As I walk out my Christian life and reflect back on incidents that shaped my life, I constantly am confronted with the term "GRACE." The word gets richer and more complex as I grow in this thing called "GRACE" I find myself thanking the Lord more often for His dispensation of "GRACE" on my life .

I think back on an incident that occured in December of 1960. I came home from college on a friday afternoon and thought about what fun thing I would do before dark. We lived on the river while I grew up and I spent a lot of time on that river fishing in the summer as well as winter and ice skating. All the kids in the area skated several times a week.

As soon as I got home I ran and put on my skates and headed for the river. We used to walk on our skates from the house to the river.

The thing that I had forgoten was that they had been working on the dam that fall and had lowered the water and had only recently allowed the river to fill back up. The weather had been mild and as I was soon to find out, the coating of ice was thin.

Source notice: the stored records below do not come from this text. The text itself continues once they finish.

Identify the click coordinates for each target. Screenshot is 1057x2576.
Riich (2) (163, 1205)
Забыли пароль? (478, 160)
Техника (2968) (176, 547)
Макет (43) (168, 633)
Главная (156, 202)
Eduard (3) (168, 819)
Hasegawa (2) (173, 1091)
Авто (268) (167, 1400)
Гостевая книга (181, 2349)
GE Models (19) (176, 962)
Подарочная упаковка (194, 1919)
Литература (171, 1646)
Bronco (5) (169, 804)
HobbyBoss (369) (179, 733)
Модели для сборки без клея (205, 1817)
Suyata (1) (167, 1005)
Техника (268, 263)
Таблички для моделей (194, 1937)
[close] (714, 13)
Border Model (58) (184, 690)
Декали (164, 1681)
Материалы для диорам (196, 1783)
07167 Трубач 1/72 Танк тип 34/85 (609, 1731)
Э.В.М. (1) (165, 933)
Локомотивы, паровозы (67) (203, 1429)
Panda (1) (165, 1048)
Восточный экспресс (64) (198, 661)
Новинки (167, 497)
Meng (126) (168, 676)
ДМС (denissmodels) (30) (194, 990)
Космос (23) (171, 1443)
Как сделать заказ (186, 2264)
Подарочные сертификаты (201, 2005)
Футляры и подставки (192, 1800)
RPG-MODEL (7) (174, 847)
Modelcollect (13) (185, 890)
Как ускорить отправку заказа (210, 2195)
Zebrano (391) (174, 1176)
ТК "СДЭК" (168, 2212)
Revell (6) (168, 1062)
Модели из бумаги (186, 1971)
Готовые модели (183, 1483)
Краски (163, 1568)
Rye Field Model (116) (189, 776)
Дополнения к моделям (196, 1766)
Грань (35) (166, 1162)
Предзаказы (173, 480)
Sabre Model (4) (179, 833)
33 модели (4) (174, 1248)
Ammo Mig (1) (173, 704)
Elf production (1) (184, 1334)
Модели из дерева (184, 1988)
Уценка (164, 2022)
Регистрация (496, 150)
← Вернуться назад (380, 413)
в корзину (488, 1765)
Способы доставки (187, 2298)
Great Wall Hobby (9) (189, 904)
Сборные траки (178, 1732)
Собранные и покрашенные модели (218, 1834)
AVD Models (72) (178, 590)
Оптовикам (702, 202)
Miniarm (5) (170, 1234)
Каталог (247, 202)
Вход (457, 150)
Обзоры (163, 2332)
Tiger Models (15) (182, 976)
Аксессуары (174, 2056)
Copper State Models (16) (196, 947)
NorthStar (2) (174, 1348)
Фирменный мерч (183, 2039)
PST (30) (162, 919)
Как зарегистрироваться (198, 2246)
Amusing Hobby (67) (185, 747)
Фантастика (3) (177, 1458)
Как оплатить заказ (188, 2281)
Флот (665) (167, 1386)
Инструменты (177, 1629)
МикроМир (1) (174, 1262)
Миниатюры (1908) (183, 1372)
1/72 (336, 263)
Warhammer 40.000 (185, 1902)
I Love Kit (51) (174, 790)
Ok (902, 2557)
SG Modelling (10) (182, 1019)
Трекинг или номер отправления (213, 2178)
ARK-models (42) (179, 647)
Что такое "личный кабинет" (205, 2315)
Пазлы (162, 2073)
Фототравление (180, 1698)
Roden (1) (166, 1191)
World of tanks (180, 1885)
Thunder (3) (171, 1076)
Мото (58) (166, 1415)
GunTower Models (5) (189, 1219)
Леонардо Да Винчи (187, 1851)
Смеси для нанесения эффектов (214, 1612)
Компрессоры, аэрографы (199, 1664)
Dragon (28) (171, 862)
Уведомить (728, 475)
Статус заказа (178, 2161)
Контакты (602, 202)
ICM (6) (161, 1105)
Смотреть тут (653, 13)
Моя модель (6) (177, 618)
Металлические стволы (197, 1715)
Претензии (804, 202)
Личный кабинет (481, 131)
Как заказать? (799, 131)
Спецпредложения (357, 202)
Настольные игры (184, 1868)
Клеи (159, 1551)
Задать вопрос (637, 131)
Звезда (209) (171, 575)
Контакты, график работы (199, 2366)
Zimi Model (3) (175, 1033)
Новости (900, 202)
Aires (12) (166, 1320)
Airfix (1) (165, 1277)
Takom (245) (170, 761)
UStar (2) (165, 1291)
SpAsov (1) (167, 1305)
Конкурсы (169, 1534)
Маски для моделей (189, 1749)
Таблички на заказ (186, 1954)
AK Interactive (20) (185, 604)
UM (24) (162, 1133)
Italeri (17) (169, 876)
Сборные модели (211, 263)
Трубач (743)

I still remember skating out onto the ice and as I approached the deeper part of the river the ice started to crack. Within 2 or 3 seconds I felt the ice give wayand I broke through. I imediately put my arms out so I wouldn't go under. The first thing that I did was to try and climb out onto the ice, but I was futile because the ice kept breaking and I would go down repeatidly. Finially I stopped and after a couple of seconds I realized that I wasn't going to make it out at that rate. At that point I opened my mouth and shouted, "Jesus please help me!"

I was not a Christian at that point in my life, yes I went to church on Sunday and sang the hymns and did the other things that one does in church but I was not saved. I didn't think too much about death and eternity because deep down in the "honest" corner of my heart I knew that I wasn't in a right relationship with God. I had heard that one needed to "be born again" to see the kingdom of God but, like Nicodemus, I couldn't understand how that could be. It just didn't make sense to me, how could that happen?

This is the point in the story where Hebrews 1:14 comes into play. It says, "Are not all angels ministering spirits sent to serve those who will inherit salvation."

Imediately after I uttered the words, "Jesus, please help me," I started to kick my feet as hard as I could and I slid right up on the ice like a seal does when it comes up out of the water unto the ice. I slid unto the ice, got to my feet, and skated like crazy to shore.

That night as we watched the news we heard of another incident that didn't turn out so well.

The White Bear Lake hockey team was practicing on White Bear Lake and one of the players broke through the ice. Unlike me, he was surrounded with team mates and coaches and they tried unsucessfully to save him. The boy died that friday afternoon as his friends and watched in anguish.

That memory has run through my mind over the years hundreds of times and each time I ask myself, "Why me?" Of course it is always coupled with "What if?" and that can take me off into lots of areas, not the least of which is where would I be today if the names of those two boys were switched.